From “Herman Trend Alert,” by Roger Herman and Joyce Gioia, Strategic Business Futurists
GREENVILLE, SC — Over the past decade, China’s annual GDP increase has been nearly 10 percent and for 2007, that growth is nearly 12 percent. We have watched this growth with interest and concern. China’s striking rise to prominence is evident in many ways. Few expect that Chinese economic growth will slow substantially anytime soon.
Many of the developed countries have felt significant losses as the Chinese economy has prospered. However thanks to the Adecco Institute White Paper, published this month, we have a better understanding of China’s situation.
China is not without its own list of major challenges: a significant and growing shortage of skilled workers, massive economic transition, increasingly unequal income distribution, high unemployment, economic imbalance such as rising inflation, and a fast-aging workforce, are already beginning to have a detrimental effect on its national labor market.
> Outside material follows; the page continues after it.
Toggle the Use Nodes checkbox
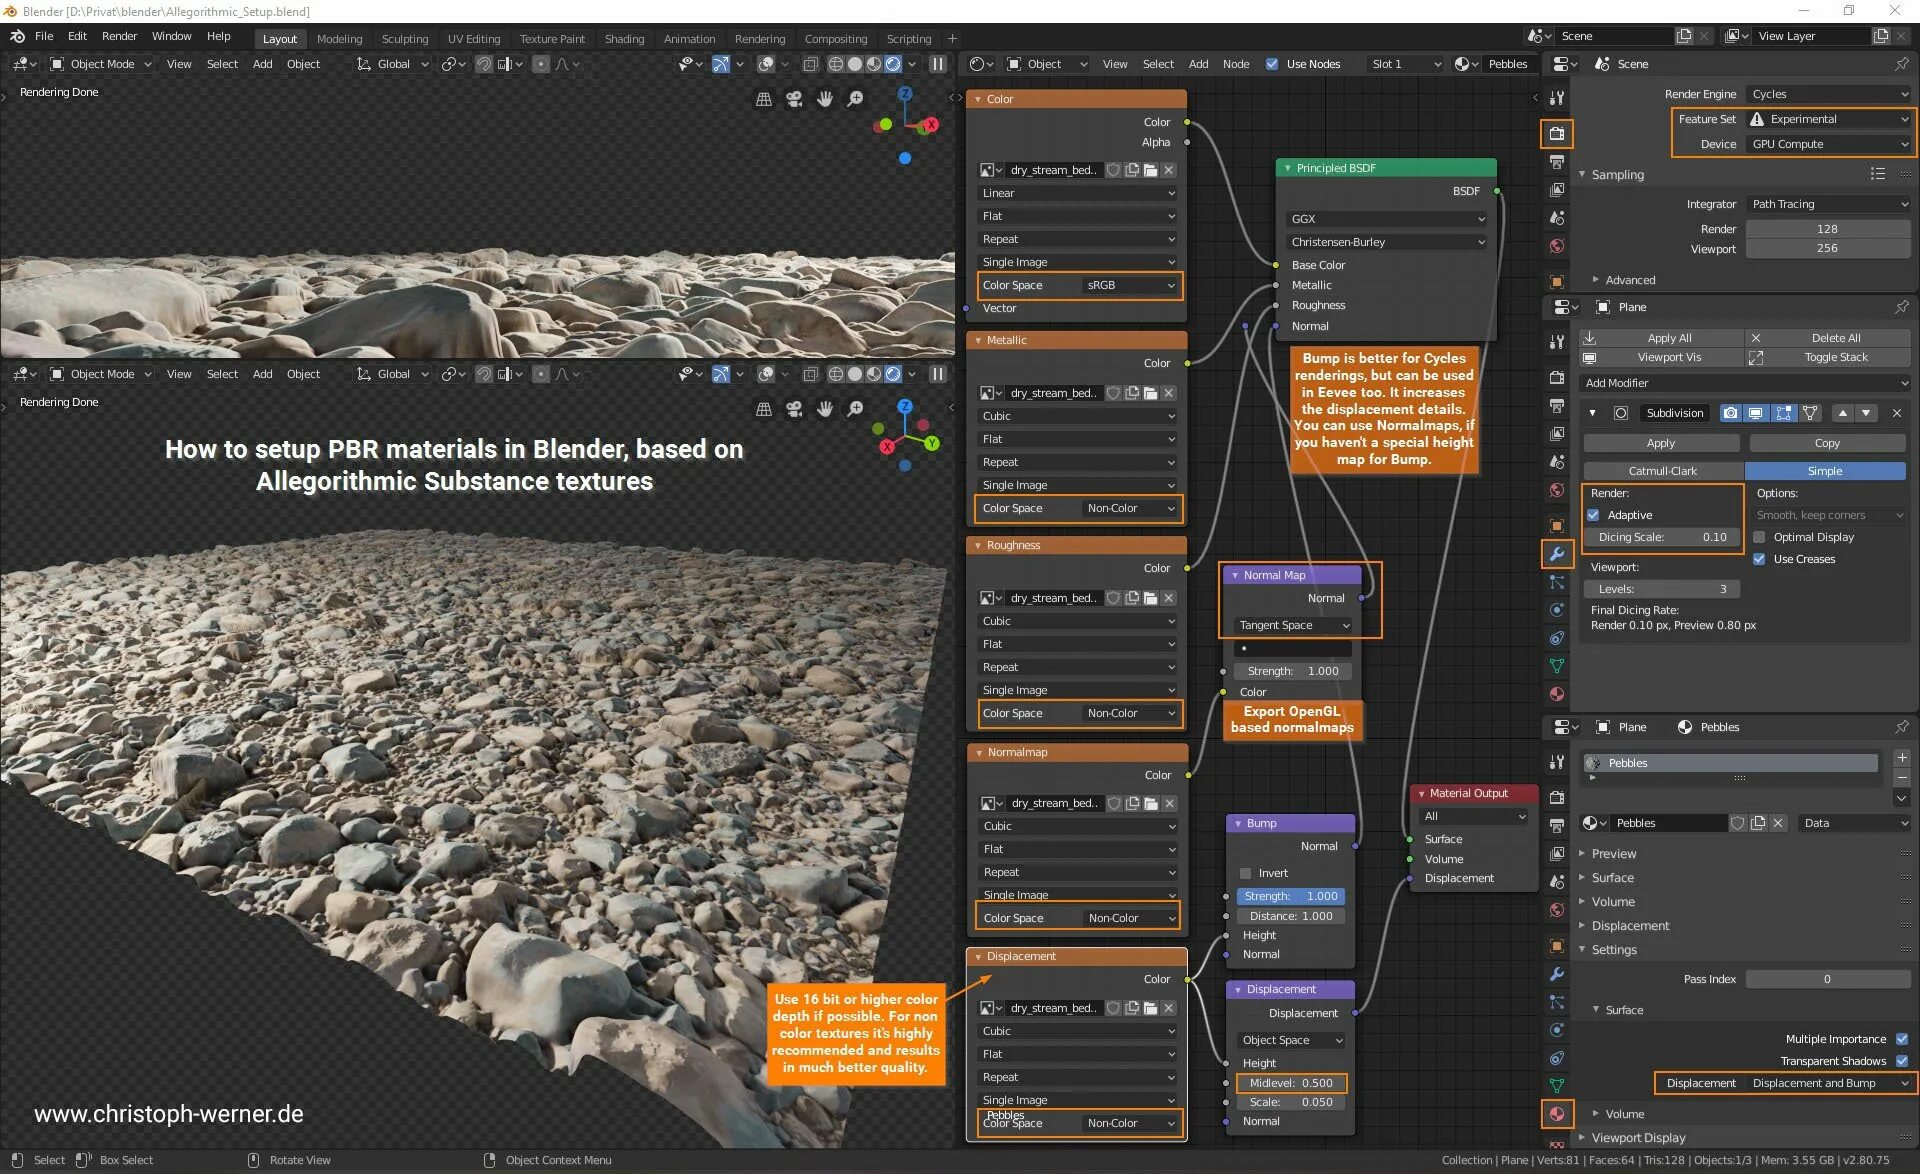 pos(1272,64)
Moreover, as time passes, these challenges, if not addressed appropriately, will limit economic growth.
Back in 2005, we began covering China’s labor shortage. Of all China’s worries, there is little doubt that the growing shortage of skilled workers — leading to severe recruitment and retention problems — is one of the most pressing. It is surely at the top of foreign and local business interests. Certainly, the continuity of economic growth in China, and the sourcing of products there by foreign and national firms, will depend on the ability of Chinese firms to recruit and retain skilled workers, as well as their making productivity improvements.
China is (currently) at full employment for skilled, technical, and managerial talent. In research conducted for the Adecco Institute, the Shanghai Academy of Social Science found that China’s labor market faces five to 10 year supply constraints in five key areas of skilled labor: management talent, English language skills, Research & Development personnel, senior and secondary technically skilled workers, and holders of professional certificates.
China’s continued growth will depend on employers’ addressing these critical issues.